Friday, October 05, 2007

All Star Goddamn Batman & Robin, the Boy Wonder


Please forgive the profanity in the title. Trust me, it's appropriate. Frank Miller and Jim Lee make Batman look like a bad joke in this "monthly" series, entitled All Star Batman and Robin, the Boy Wonder. I say "monthly" because issue #7 just came out and I bought the first issue at Crescent City Comics in New Orleans two months before Hurricane Katrina in 2005. I still remember bringing the comic back out to the car, reading it, and promptly tearing it in half. I didn't even let Magi read it. She looked at me, aghast, as if I had just turned my head around 360 degrees. I never mistreat a comic book, but this time it was warranted. In this book, yet another retelling of the Batman legend, Batman takes a newly-orphaned Dick Grayson and shows him how sympathetic he is by lifting the terrorized boy by the shirt with one arm.

By issue #2 the infamous line came (see right).

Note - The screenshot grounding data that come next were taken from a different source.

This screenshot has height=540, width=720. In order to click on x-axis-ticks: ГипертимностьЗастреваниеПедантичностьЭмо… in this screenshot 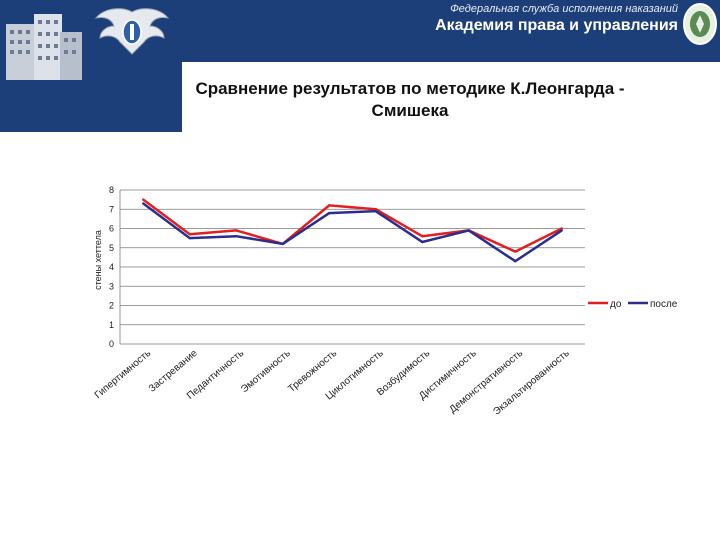, I will do `click(332, 382)`.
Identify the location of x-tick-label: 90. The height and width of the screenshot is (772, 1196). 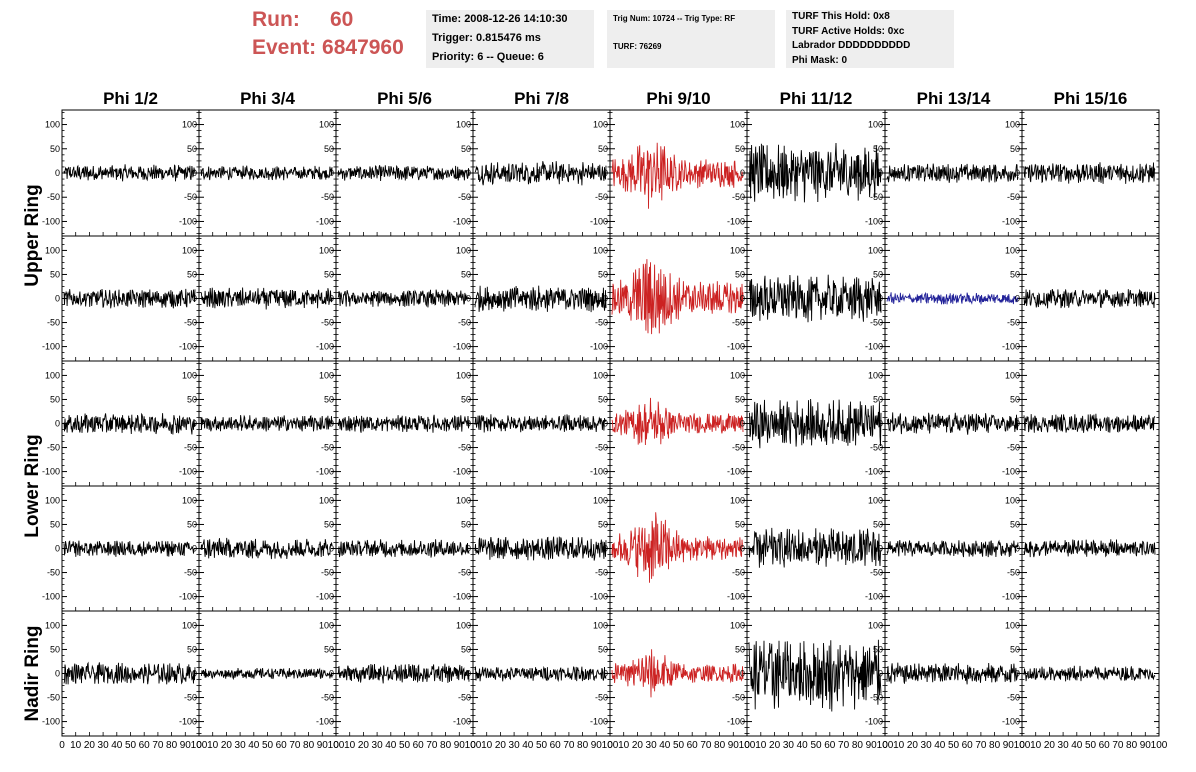
(872, 746).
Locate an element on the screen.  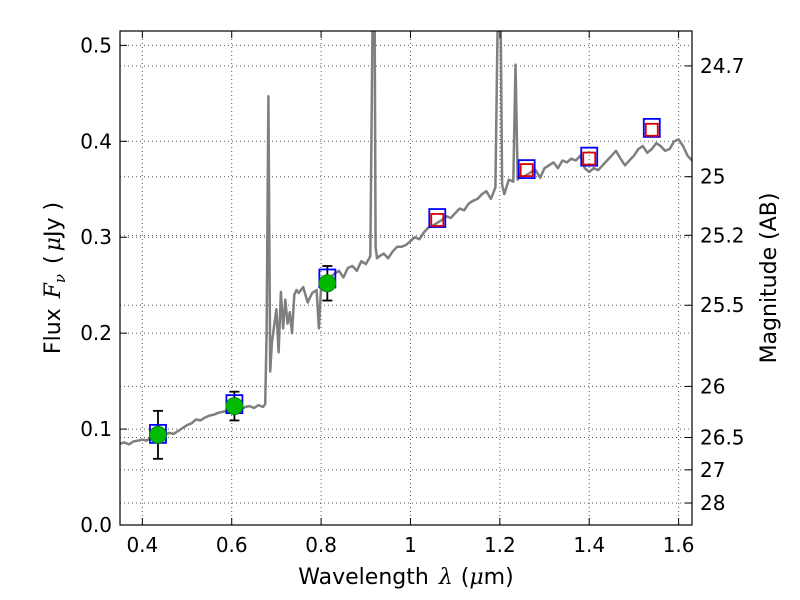
magnitude-tick-label: 25 is located at coordinates (712, 177).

Showing such compassion for a boy who has just seen his parents murdered in front of him, Batman takes Dick Grayson on a ride to the Batcave that lasts, let's see, three issues?

Issue #6 came out a few months ago and it featured an opening page with Wonder Woman telling a man, "Out of my way, sperm bank." This is pretty typical characterization from Frank Miller, but it pales in comparison to issue #7.

When issue #7 came out this week, I read a few reviews and then I knew I had to read it for myself. Here's the best word balloon ever attributed to Batman, which he says right after he and Black Canary have sex on the ground in the rain under his cape. No, I'm not kidding: "Not one word. I've taken enough grief about calling my Goddamn car the Goddamn Batmobile. I'm the Goddamn Batman and I can call my car whatever the Hell I want to call it." Those aren't even the only times he's called the "Goddamn Batman" in this issue. Black Canary and Dick Grayson both refer to him this way.

What amazes me is that there are people who think this is the definitive Batman. There are people who don't understand that Frank Miller is laughing at them. He is writing this stuff just to prove that he can blow his nose into a script and people will buy it. He has taken a character whose sole purpose was to avenge his parents and to make sure that nothing happens to anyone else as it happened to him as a boy, and turned him into some kind of sociopath who has no redeeming qualities whatsoever. Everything this Batman does is to promote more violence, and the more vicious, the better. "They're shooting scared. They're shooting stupid. Killing their own. Life is good."

Black Canary is an admirer. "You know you're a fine man, Mister Batman. A right hero you are..."

I don't know what All Star Batman is, but he isn't that.

2 comments:

Martin Maenza said...

Jim, thank you for helping me avoid garbage like that. This is a total bastardization of what the character is and represents.

Jeff McClain said...

Yeah, I know I'm real late on this one--and I never thought I'd say this--but look at what comics are competing with. The word goddamn is about as shocking to the mainstream world today as the word "grass". I know you've heard a rap song or three at school; heard any clean ones?

We all have that vision of what our heroes are and are not; every generation has that, as you know. For example, my Superman doesn't get beaten to death by a non-flying monster. My Superman would have the brains not to confront raw fury with raw fury; he would use his wits (like with the Elite). My Superman would have thrown that ridiculous Hulk ripoff into the sun before he destroyed more than one town. Ah, but then you say to yourself--he would be killing him, right? Ok, I'll give you that (though it would be justified), so what about the phantom zone?? The point is, each generation has a different version of that hero that reflects society of that era. Remember when "the" Batman carried a gun? How would that go over today? Every generation also doesn't care for the new generation's incarnation of their heroes. I worked with a guy who was a big Superman fan, but he didn't know who Christopher Reeve was (he was born after those movies came out--holy frak, how old am I?). We talked, and his idea of Superman was not mine. He talked about the Death of Superman fiasco as though it was the event that defined Superman.

Anyway, more to the point, who would buy comic books today that had the kind of stories we grew up on? I think they would appear backward, almost simple, in the context of today's society; whether that is really a good thing or not. One of the most popular video games ever created (God of War) features a common move that allows you as the hero to rip enemies in half, blood, gore, and all. Growing up, that would have been shocking to us; now it is almost expected.